These two types of investment products have their similarities and differences.
First, the similarities:
Both mutual funds and hedge funds are managed portfolios. This means that a manager (or a group of managers) picks securities that he or she feels will perform well and groups them into a single portfolio. Portions of the fund are then sold to investors who can participate in the gains/losses of the holdings. The main advantage to investors is that they get instant diversification and professional management of their money.
Now, the differences:
Hedge funds are managed much more aggressively than their mutual fund counterparts. They are able to take speculative positions in derivative securities such as options and have the ability to short sell stocks. This will typically increase the leverage - and thus the risk - of the fund. This also means that it's possible for hedge funds to make money when the market is falling. Mutual funds, on the other hand, are not permitted to take these highly leveraged positions and are typically safer as a result.
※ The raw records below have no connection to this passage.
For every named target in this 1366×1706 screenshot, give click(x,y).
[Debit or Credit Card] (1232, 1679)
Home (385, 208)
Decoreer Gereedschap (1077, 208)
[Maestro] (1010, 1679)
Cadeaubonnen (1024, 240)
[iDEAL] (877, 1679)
Another key difference between these two types of funds is their availability. Hedge funds are only available to a specific group of sophisticated investors with high net worth. The U.S. government deems them as "accredited investors", and the criteria for becoming one are lengthy and restrictive. This isn't the case for mutual funds, which are very easy to purchase with minimal amounts of money.
Both mutual funds and hedge fund are professionally managed investment vehicles, but there are a couple major differences. Just about any investor has access to mutual funds. They’re diversified, easy to buy and easy to sell. Hedge funds on the other hand are only open to accredited investors who have a net worth of at least a million dollars or an income of at least $200,000 over the last 2 years. Hedge funds often have lock up periods, where for a period of time you cannot get your money out of the fund due to their propriety trading methodology that often involves leveraging.
Although not always the case, hedge fund fees are usually much higher than that of mutual funds. The typical two and twenty fee represents the 2% fee on assets under management and the additional 20% of fund profits, which goes to the hedge fund.